##### SOURCE EXTRACT #####

Slate: Mooallem: The national pastime’s shocking death toll

I usually get my baseball death totals from The Daly Reader.

Death at the Ballpark: A Comprehensive Study of Game-Related Fatalities, 1862-2007 is an impeccably sourced compendium of the men, women, and children who have died or been fatally injured while playing, officiating, or watching baseball in the United States. Its authors, Robert M. Gorman and David Weeks, two librarians and baseball historians at Winthrop University in South Carolina, have spent the last eight years scouring local-newspaper archives (sample search terms: “baseball and death” and “baseball and killed”) for examples, in some cases going so far as to track down death certificates to confirm their results.

#####

▶ [TASK DETAILS] Quote the passage on baseball deaths word for word, starting at "I usually get" and ending at "confirm their results.". The items after this passage are not needed.

##### DATASET CONTENT #####

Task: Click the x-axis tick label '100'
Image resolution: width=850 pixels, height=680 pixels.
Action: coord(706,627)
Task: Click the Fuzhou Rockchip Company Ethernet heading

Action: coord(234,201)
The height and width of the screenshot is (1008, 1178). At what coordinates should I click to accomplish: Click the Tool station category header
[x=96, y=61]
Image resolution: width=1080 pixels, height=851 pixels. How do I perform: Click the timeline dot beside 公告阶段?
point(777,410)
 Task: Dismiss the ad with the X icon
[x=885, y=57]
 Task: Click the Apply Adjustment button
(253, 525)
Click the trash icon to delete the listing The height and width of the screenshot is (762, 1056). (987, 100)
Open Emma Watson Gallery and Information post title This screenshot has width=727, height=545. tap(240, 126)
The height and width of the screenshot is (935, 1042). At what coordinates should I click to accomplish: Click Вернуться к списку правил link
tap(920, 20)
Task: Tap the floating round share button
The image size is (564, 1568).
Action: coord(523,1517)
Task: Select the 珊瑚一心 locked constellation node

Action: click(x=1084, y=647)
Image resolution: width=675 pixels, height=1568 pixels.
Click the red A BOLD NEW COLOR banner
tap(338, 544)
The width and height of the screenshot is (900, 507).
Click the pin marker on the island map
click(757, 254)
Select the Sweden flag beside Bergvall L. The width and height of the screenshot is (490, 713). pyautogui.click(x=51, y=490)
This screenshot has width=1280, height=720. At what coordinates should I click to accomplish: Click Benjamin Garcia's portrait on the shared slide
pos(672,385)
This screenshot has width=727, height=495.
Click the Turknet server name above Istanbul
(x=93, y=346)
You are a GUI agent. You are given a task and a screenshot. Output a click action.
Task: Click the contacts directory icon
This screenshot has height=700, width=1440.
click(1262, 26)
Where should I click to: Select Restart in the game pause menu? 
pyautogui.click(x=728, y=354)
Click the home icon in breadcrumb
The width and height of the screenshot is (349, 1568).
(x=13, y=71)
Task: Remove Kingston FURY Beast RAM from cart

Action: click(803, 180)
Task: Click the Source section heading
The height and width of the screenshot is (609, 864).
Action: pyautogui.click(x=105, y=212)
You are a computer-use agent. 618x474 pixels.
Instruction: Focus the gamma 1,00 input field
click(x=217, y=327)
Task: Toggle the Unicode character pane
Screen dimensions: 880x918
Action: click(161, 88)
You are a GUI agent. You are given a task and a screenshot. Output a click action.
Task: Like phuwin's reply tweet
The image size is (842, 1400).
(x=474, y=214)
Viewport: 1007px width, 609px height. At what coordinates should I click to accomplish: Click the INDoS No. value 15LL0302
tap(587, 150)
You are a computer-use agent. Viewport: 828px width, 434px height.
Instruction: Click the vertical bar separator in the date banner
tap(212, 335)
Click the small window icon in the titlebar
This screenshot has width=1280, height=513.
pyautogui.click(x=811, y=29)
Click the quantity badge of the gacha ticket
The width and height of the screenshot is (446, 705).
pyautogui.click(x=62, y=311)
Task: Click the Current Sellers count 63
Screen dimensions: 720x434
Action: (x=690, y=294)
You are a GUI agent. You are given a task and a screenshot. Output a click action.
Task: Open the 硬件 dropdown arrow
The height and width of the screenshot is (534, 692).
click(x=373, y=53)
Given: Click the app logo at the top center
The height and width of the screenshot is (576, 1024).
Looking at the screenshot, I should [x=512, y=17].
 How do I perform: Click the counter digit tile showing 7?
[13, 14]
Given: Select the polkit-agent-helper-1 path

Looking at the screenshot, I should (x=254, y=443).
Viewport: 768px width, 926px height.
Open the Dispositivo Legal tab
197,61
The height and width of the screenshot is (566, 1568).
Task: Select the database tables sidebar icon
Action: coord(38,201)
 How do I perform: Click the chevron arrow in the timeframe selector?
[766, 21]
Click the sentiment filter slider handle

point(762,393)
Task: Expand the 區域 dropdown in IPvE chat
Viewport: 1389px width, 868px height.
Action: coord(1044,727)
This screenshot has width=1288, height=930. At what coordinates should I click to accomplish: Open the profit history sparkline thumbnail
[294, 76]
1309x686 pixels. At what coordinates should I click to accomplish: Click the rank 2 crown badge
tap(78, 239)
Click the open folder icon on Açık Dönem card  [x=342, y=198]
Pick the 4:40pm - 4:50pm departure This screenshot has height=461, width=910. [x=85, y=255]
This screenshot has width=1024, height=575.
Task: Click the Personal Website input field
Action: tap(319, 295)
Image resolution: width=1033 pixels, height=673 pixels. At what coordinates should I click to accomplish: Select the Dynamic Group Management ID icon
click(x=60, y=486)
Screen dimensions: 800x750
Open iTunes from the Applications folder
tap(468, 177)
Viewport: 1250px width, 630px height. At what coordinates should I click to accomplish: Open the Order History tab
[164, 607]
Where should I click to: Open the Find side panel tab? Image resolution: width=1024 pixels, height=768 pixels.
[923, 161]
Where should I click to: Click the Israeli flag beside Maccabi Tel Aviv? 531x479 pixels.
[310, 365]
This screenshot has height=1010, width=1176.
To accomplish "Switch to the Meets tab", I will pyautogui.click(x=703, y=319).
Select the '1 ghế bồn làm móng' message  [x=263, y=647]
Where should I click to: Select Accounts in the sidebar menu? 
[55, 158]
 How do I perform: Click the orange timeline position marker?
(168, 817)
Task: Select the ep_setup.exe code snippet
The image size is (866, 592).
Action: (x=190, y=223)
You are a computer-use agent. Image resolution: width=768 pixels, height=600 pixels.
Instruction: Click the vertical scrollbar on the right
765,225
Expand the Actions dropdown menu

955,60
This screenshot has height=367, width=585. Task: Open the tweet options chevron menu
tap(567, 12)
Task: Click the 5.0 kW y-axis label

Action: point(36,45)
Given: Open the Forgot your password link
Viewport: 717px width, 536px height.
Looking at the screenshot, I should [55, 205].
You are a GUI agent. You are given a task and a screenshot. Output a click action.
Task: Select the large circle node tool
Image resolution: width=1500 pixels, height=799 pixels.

#####

▶ [TASK ANSWER]
I usually get my baseball death totals from The Daly Reader.

Death at the Ballpark: A Comprehensive Study of Game-Related Fatalities, 1862-2007 is an impeccably sourced compendium of the men, women, and children who have died or been fatally injured while playing, officiating, or watching baseball in the United States. Its authors, Robert M. Gorman and David Weeks, two librarians and baseball historians at Winthrop University in South Carolina, have spent the last eight years scouring local-newspaper archives (sample search terms: “baseball and death” and “baseball and killed”) for examples, in some cases going so far as to track down death certificates to confirm their results.